Because so many leaves have fallen, the sun illuminated the pathway, making a colorful tunnel, which I call the rabbit hole.

The fallen leaves make for a pleasant surface to walk upon and add to the warm glowing atmosphere.

The colors of the leaves that remain are intensified and become incandescent in light.

Can you can notice the wooden platform, now in disrepair, at the center of this photo? There once was a treehouse in this large oak tree. The forest is a marvelous place for children to play. Safe and magical. When Rick recently had an old friend come stay with us, his two pre-adolescent boys spent hours here building forts and digging tunnels.

I found a sign along the route that expressed perfectly just how I was feeling. What a glorious day.

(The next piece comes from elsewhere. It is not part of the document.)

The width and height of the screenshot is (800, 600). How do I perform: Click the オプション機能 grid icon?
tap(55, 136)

I collected a few leaves to take back to the studio from the leaf soup found on the pathways.

There are a few places along the way that open out to the countryside below. We sat down with our faces towards the sun and basked, enjoying the warmth, the sounds of the wind in the dry leaves, the birds singing in their hiding places and the gentle lowing of cows in the fields below. We didn't say a word. It was deeply relaxing, like a natural meditation and just those few minutes continued to nurture my soul throughout the gray days that again ensued.

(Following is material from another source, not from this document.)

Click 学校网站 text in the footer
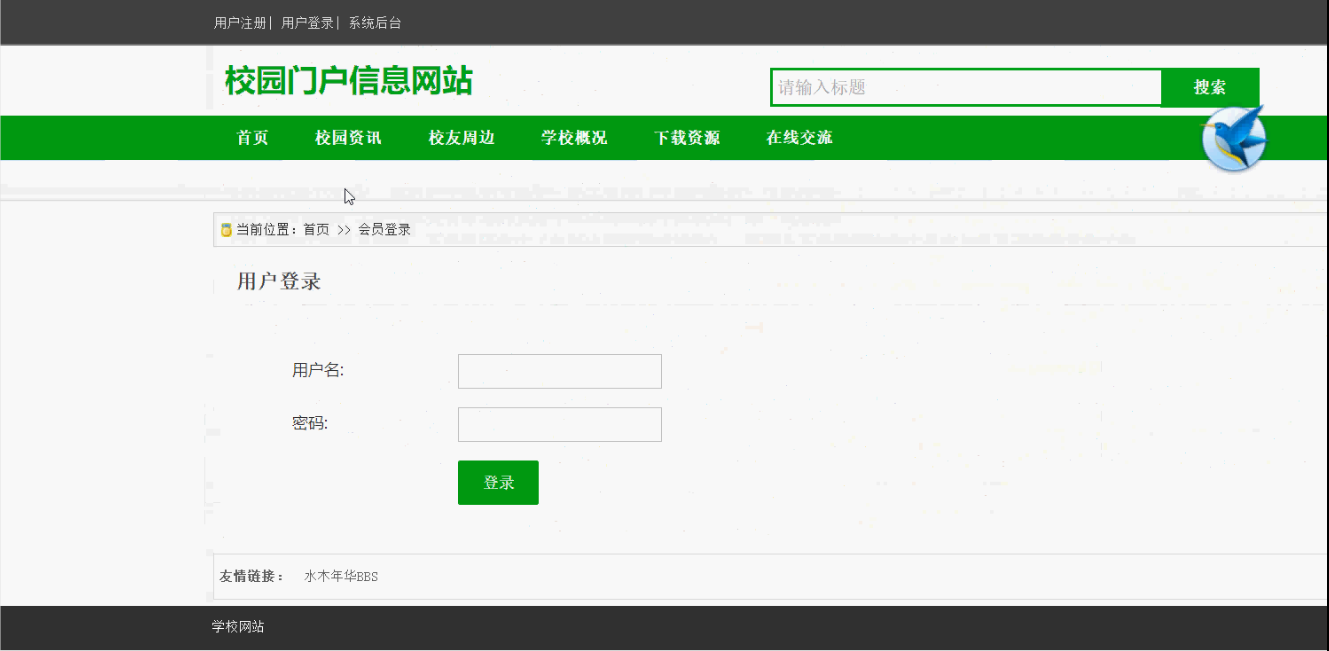The image size is (1329, 651). point(238,627)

I don't feel exactly like Anita, even on the grayest of days in November. I do like all the time that opens up for me, after our clients have left us. We do have one businessman who comes practically every week and stays at least three nights and sometimes as many as five. He's like our new roommate. He is very pleasant, not too chatty and appreciative of everything. He's also gone all day long to work, so he is certainly the perfect kind of roommate.


There do need to be strategies for eliminating the blues from wintery days and particularly nights, as days are short and evenings could seem endless. I nurtured myself in several ways these chilly evenings. Sitting next to a cozy fire, I re-watched the Marcel Pagnol trilogy: Marius, Fanny and César. These are truly classic films, created in the early thirties, just after the talkies came into being. The impact this story had on French culture and cinema can hardly be overstated. There are some lines that almost everyone here can quote by heart. If you remember, as I think I've mentioned here before, it was for these films that Alice Waters named her famous Berkeley, California restaurant Chez Panisse and even named her daughter after the main female character, Fanny. Here's just a taste from the first in the trilogy. The acting is, in my opinion, incredible.


Another way we nurtured our souls during evenings was to begin reading The Shadow of the Wind, by Carolos Ruiz Zafrón out loud to each other. Does reading/listening to beautifully crafted prose fill you with a sense of well-being, the way it does me? Here is the opening paragraph, a mysterious painting in words:

"A secret's worth depends on the people from whom it must be kept. My first thought on waking was to tell my best friend about the Cemetery of Forgotten Books. Tomás Aguilar was a classmate who devoted his free time and his talent to the invention of wonderfully ingenious but bizarre contraptions such as the aerostatic dart or the dynamo spinning top. I pictured us both, equipped with torches and compasses, uncovering the mysteries of those bibliographic catacombs. Who better than Tomás to share my secret? Then, remembering my promise, I decided that circumstances advised me to adopt what in detective novels is termed a different 'modus operandi'. At noon I approached my father to quiz him about the book and about Julián Carax - both of which must be famous, I assumed. My plan was to get my hands on the complete works and read them all by the end of the week. To my surprise, I discovered that my father, a natural-born librarian and a walking lexicon of publishers' catalogs and oddities, had never heard of The Shadow of the Wind or Julián Carax. Intrigued, he examined the printing history on the back of the title page for clues."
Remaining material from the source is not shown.